Neo-Jazz is...
a historically-informed contemporary jazz technique.
Arising from conversations with fellow jazz artists in 2016, Neo-Jazz is a term meant to distinguish historically-informed jazz from other contemporary jazz dance styles. Neo-jazz embodies its lineage, yet is created and performed within a 21st century context. Centering the West African roots of jazz dance, the style is defined by eight key elements, leaving room individual for signatures in performance.
Elements
Groundedness and weight sensing
Rhythm and syncopation
Isolations
Weight shift from the pelvis to facilitate complex footwork
Musicality and a deep relationship to jazz music, and its related forms – blues and funk
Improvisation
A Black American vernacular base for movement vocabulary and composition
Acknowledgement of community, while honoring the individual.
Philosophy
Excerpts from the paper Pas de BourSLAY: Making the Case for Neo-Jazz as a Contemporary Jazz Technique, by Melanie George. Presented at the 2017 National Dance Education Organization’s Annual Conference.

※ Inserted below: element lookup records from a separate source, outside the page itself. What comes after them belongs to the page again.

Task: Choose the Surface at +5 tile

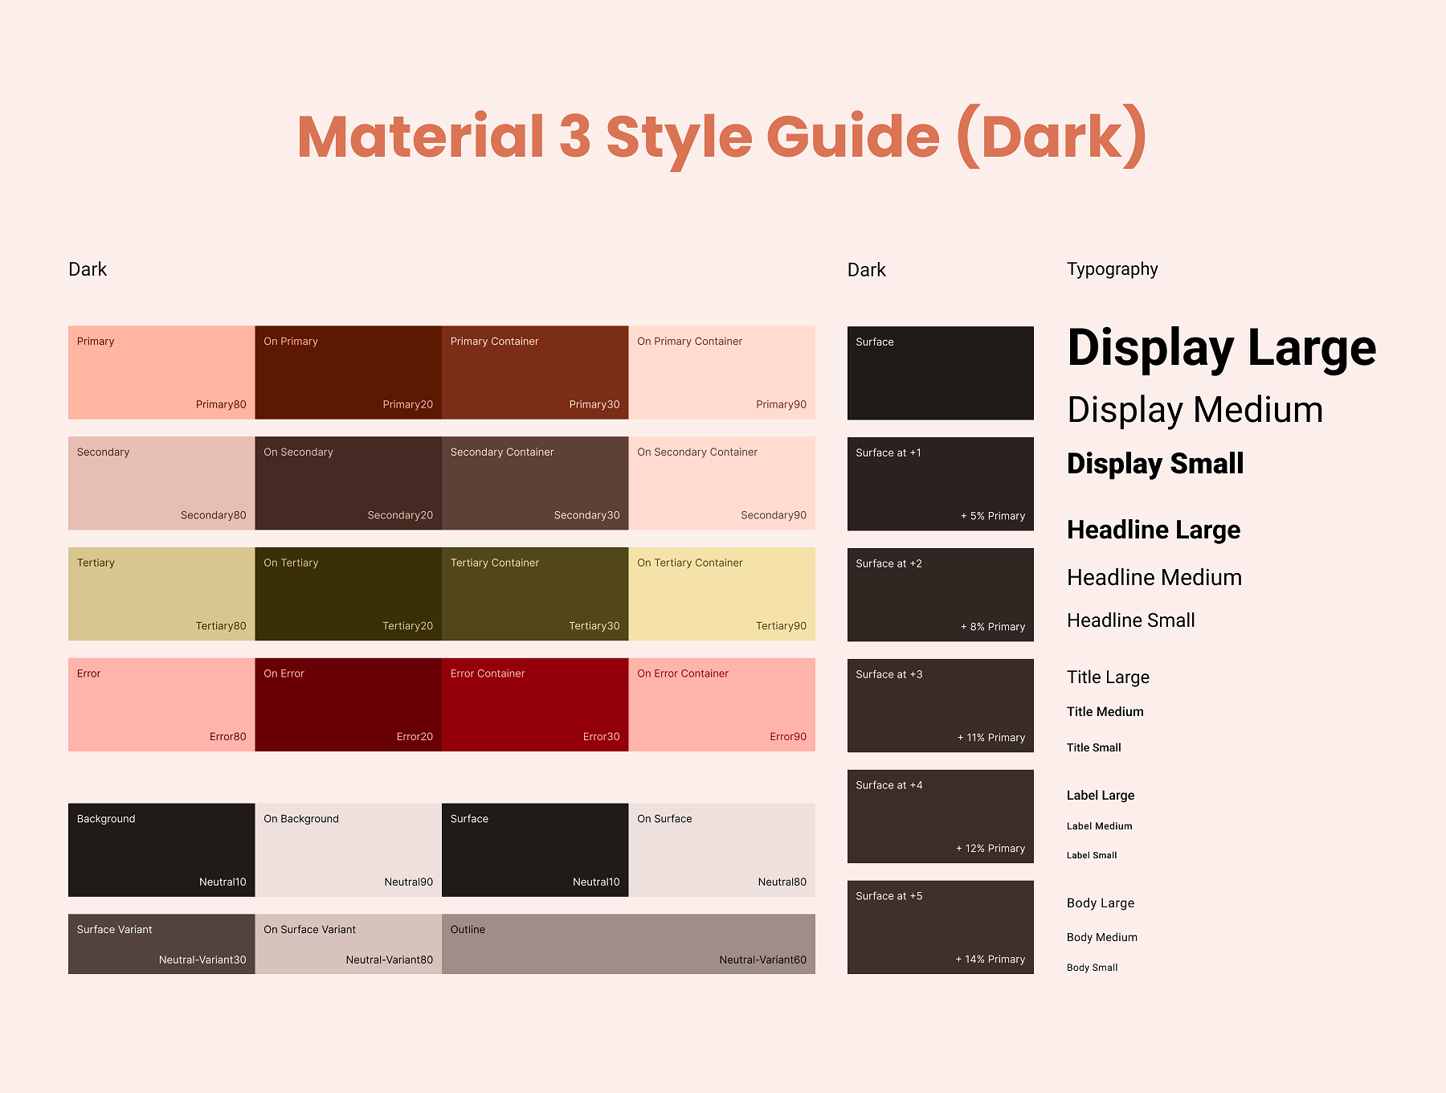Action: pos(940,927)
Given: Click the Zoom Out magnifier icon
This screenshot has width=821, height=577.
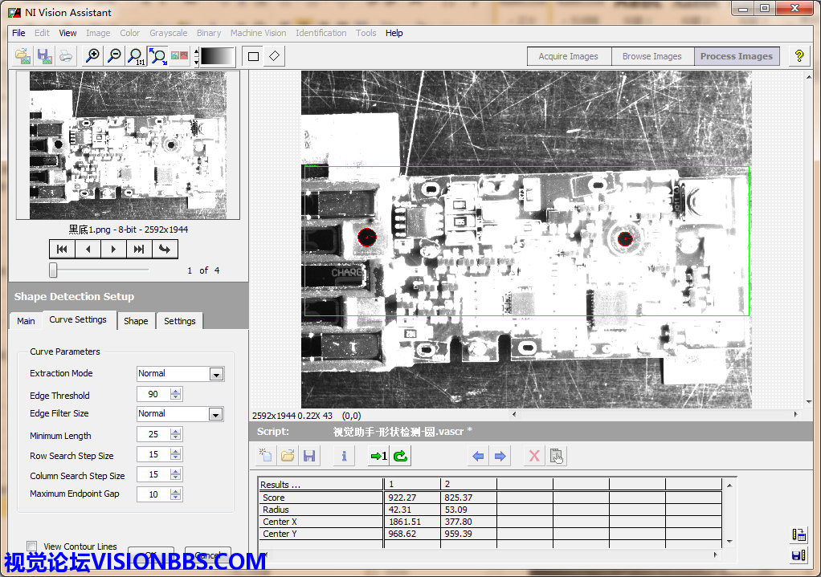Looking at the screenshot, I should [114, 56].
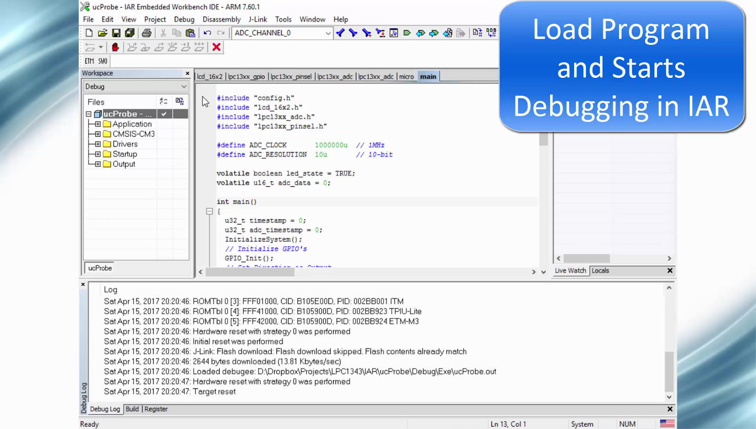
Task: Click the Step Into debug icon
Action: pyautogui.click(x=145, y=47)
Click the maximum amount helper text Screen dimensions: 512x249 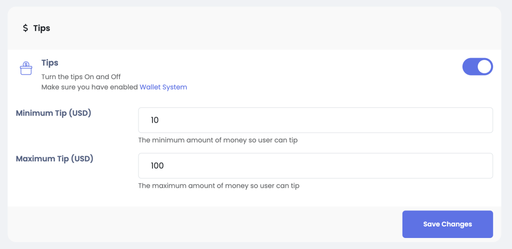(219, 186)
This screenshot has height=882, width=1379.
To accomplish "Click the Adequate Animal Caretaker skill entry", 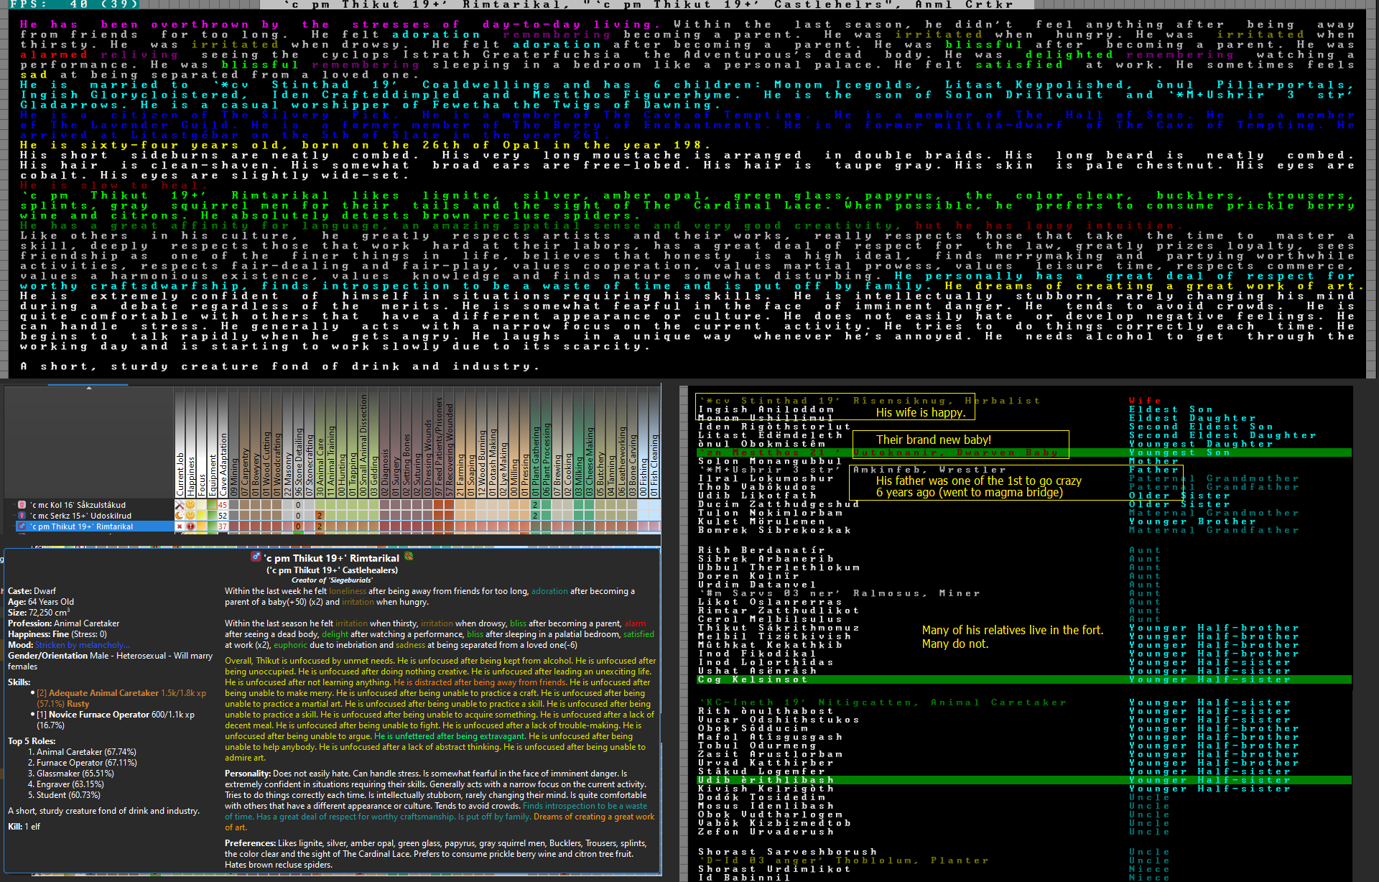I will pos(103,693).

“The aforementioned elements outline a framework for neo-jazz technique, absent of prescribed movement or exercises. Neo-jazz is a broad term meant to encompass differing methods of execution. As in post-modern dance, where we easily differentiate the aesthetic signatures of Trisha Brown and David Gordon yet still recognize a shared perspective on dance, the working definition of neo-jazz recognizes that historically-informed jazz dance may have stylistic differences, yet can still be recognizable by the transparency of lineage.”
“Within that definition is the influence of vernacular jazz dance, and its implied Africanist lineage. Vernacular is purposefully listed first, as it forms the foundation of this work. In composing the definition in this manner, I seek to unseat the privilege of Eurocentric dominance in contemporary jazz dance. The Africanist and Eurocentric influences are in dialogue, but the Eurocentric content, however pervasive it may be in our conventional understanding of contemporary jazz, is not privileged in the neo-jazz aesthetic. As acknowledged by multiple authors in the text Jazz Dance: A History of the Roots and Branches, “the roots of jazz dance are African.” Neo-jazz centers that narrative within the work. Furthermore, in the proposition of neo-jazz as fruit from the branches of the jazz dance tree, I seek to tip the heavily weighted scales away from that which is deemed new, hot, or trending within jazz training and visibility towards a more centered continuum. Derivative and innovative are not at odds in neo-jazz.”
Wearing a floral jumpsuit, Melanie is smiling, facing the camera, tossing her hair to the side.